Among the entries, which lines carry the string "computer"? Copy each of them.

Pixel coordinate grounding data
=== Begin Enclosure ===
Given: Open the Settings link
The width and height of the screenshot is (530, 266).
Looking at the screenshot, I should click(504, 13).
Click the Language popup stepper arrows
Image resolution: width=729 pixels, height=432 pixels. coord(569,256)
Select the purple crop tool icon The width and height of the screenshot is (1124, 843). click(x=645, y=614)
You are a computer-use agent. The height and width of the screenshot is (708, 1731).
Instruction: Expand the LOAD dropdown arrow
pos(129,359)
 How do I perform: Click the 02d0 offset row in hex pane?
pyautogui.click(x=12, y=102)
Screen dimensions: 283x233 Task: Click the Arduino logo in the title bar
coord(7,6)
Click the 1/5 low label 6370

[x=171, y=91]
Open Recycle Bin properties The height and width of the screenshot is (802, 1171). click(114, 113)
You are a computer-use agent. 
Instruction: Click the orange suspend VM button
=== End Enclosure ===
### Result for this task
You are a computer-use agent. The height and width of the screenshot is (708, 1731).
You are a computer-use agent. 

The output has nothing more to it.